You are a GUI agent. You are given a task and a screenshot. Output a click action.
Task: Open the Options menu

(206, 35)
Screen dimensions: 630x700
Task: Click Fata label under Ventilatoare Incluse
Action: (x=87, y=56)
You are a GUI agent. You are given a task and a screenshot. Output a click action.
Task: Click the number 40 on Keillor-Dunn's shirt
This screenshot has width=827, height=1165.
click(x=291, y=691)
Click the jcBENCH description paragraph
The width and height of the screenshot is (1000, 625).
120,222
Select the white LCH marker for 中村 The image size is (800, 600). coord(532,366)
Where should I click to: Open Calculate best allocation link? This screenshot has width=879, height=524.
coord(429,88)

==

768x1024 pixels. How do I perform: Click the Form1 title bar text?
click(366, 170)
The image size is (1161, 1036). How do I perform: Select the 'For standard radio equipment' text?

TASK DIRECTIONS>
Your answer should consist of the lines above that hold the word "size", copied exactly.

REPLY>
Select the white LCH marker for 中村 The image size is (800, 600). coord(532,366)
The image size is (1161, 1036). How do I perform: Select the 'For standard radio equipment' text?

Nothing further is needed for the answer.